ONNX (Open Neural Network Exchange) is a format used to store machine learning models.

It allows models created in frameworks like:

PyTorch
TensorFlow
Keras

to run in many different environments.

This code uses ONNX Runtime, which is a tool that executes ONNX models efficiently.

Main Purpose of This Code

This file creates a class called:

OnnxRuntimeEngine

This class connects:

swatahVision → ONNX Runtime

So that swatahVision can run ONNX models easily.

Libraries Used

The code uses the following Python libraries:

onnxruntime → runs ONNX models
numpy → handles numerical data
opencv (cv2) → processes images

Class: OnnxRuntimeEngine

This class inherits from the base engine:

RuntimeEngine

It defines how:

the model is loaded
the input image is prepared
the model prediction is executed

1. Loading the Model

Function:

load()

This function loads the ONNX model into memory.

It also selects the hardware used to run the model.

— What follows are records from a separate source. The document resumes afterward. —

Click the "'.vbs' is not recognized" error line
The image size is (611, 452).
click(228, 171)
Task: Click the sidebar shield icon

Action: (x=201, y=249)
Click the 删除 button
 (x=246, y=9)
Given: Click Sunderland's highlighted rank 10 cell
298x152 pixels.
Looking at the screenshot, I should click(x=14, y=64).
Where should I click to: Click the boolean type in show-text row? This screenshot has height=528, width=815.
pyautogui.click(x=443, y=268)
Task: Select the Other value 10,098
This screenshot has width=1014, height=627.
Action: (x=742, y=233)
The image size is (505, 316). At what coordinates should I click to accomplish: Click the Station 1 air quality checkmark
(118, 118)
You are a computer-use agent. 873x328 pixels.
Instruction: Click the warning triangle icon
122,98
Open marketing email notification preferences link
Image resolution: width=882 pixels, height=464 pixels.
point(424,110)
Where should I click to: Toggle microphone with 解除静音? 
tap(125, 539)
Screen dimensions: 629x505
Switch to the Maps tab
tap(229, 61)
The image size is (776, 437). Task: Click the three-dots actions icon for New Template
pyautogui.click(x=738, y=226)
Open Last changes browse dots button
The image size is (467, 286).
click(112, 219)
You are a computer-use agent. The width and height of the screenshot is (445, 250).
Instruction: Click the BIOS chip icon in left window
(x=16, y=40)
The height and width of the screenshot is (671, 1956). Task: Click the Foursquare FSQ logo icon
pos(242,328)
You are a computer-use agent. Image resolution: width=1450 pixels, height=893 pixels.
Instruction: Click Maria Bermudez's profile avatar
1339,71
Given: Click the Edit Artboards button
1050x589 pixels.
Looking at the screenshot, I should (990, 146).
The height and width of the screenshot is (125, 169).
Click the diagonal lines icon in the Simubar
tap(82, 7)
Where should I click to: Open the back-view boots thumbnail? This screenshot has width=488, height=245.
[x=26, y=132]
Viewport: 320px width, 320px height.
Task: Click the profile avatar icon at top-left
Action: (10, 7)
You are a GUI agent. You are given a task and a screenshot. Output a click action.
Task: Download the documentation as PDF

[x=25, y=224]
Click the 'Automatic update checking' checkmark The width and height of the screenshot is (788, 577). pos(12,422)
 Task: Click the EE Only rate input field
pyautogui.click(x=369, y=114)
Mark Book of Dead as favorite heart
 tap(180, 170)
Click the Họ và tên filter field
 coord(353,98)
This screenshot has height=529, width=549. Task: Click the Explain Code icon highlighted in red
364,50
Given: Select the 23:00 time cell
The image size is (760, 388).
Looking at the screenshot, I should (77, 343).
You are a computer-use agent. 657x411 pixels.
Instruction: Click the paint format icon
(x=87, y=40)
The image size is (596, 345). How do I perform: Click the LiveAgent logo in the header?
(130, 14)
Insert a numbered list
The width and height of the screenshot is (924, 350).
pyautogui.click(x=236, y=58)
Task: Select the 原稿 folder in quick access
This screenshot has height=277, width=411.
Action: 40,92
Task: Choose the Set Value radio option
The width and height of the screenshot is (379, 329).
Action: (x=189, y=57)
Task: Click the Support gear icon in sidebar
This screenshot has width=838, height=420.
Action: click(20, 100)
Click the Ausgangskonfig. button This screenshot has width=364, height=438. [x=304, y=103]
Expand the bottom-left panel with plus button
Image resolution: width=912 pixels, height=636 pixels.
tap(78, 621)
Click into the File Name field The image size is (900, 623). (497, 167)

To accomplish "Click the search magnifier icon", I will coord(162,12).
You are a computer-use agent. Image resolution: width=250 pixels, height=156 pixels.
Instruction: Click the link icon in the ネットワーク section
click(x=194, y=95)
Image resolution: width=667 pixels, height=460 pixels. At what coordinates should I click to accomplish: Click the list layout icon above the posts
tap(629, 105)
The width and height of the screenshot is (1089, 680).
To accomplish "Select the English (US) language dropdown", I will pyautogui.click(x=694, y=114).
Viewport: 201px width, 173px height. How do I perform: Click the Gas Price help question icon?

Possible hardware options:

CPU
GPU

Example behavior:

CPU → CPUExecutionProvider
GPU → CUDAExecutionProvider

After loading the model, the function also collects information about:

model inputs
input shapes
input data types
model outputs

2. Running the Model (Inference)

Function:

infer()

This function performs the main prediction.

Steps performed:

Take the input image
Prepare the image using preprocessing
Send the image to the model
Get the prediction result

The model then returns:

raw output
metadata information

3. Getting Model Information

Function:

get_model_info()

This function reads details from the ONNX model.

It extracts information such as:

Input names
Input shapes
Input data types
Output names

This helps the engine understand what format the model expects.

4. Image Preprocessing

Function:

preprocess()

Before sending an image to the model, it must be prepared correctly.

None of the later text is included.